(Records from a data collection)
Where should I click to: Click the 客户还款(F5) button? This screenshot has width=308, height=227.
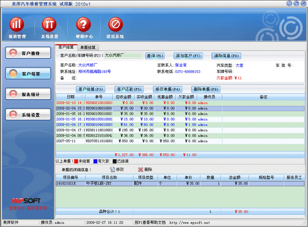[129, 89]
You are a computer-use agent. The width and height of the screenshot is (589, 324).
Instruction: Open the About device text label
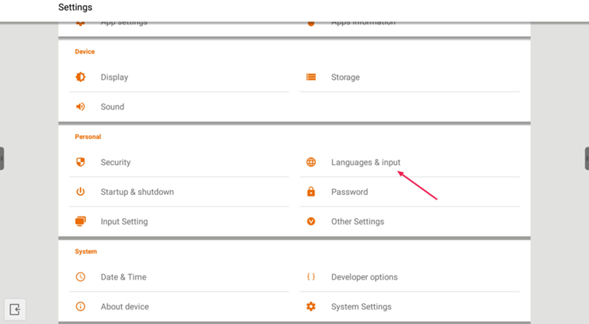tap(124, 306)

# HOW TO COMPLETE THIS TASK:
The entries above need to be printed again exactly; please exclude all pictures.

# WRITTEN SOLUTION:
Where should I click to: Click the 客户还款(F5) button? This screenshot has width=308, height=227.
[129, 89]
You are a computer-use agent. The width and height of the screenshot is (589, 324).
Instruction: Open the About device text label
tap(124, 306)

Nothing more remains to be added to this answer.